■ **REQUIRED WORK**
Pick out every line below that contains the word "target" and copy each of those lines.

-- Start of DATASET RECORDS --

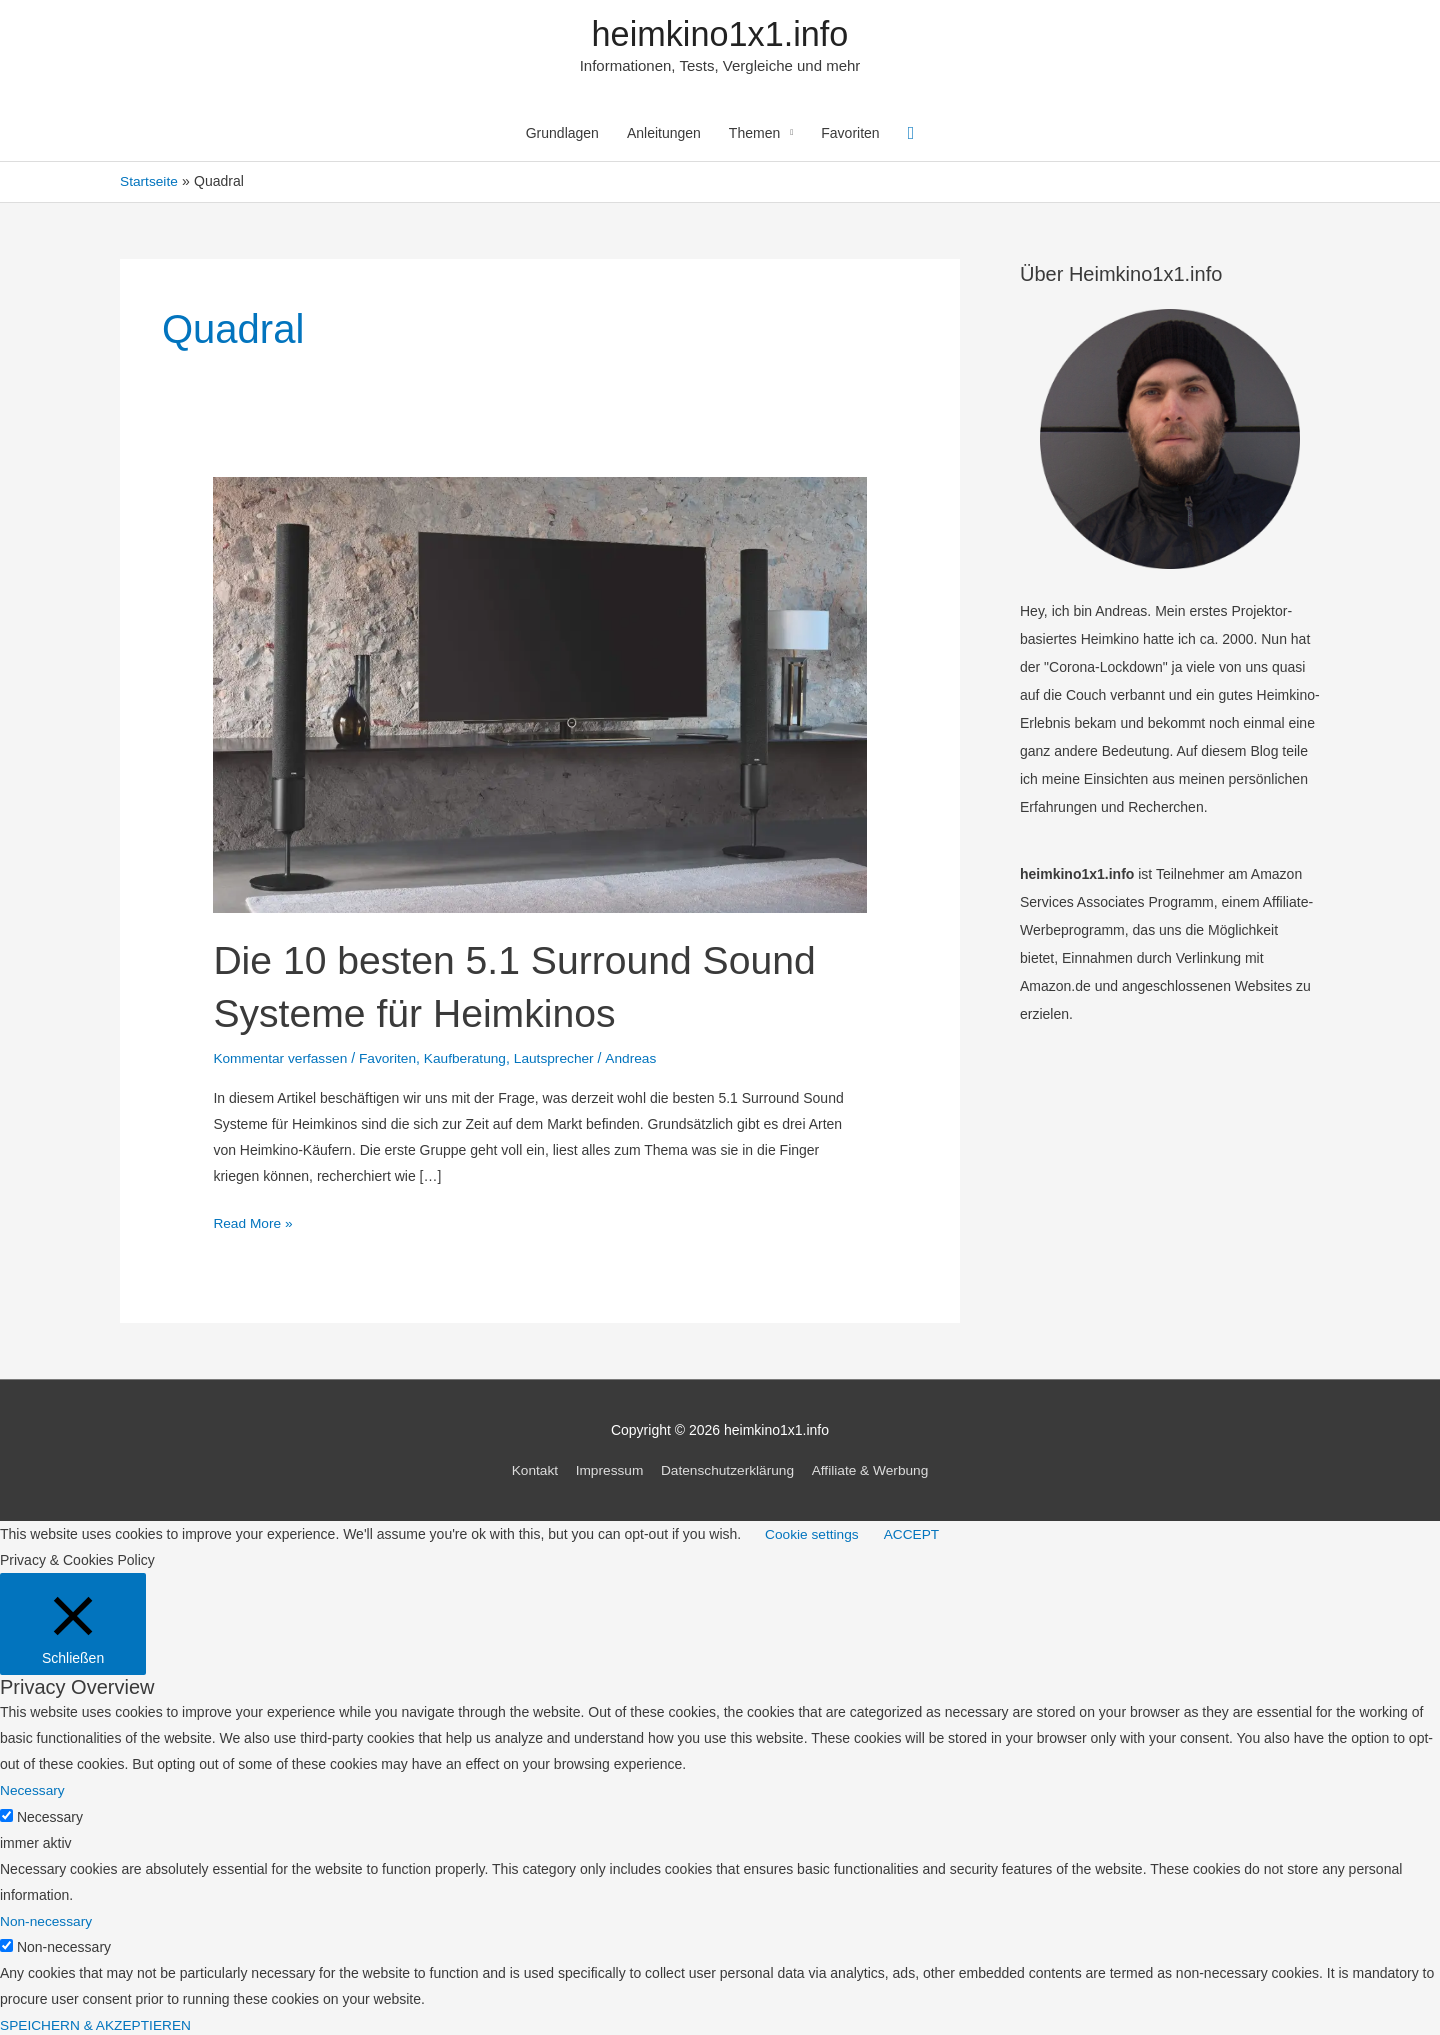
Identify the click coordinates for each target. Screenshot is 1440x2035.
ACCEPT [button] (914, 1532)
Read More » (253, 1223)
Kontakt (530, 1469)
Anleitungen (664, 135)
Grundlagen (562, 135)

-- End of DATASET RECORDS --

■ **THE SOLUTION**
Identify the click coordinates for each target. Screenshot is 1440x2035.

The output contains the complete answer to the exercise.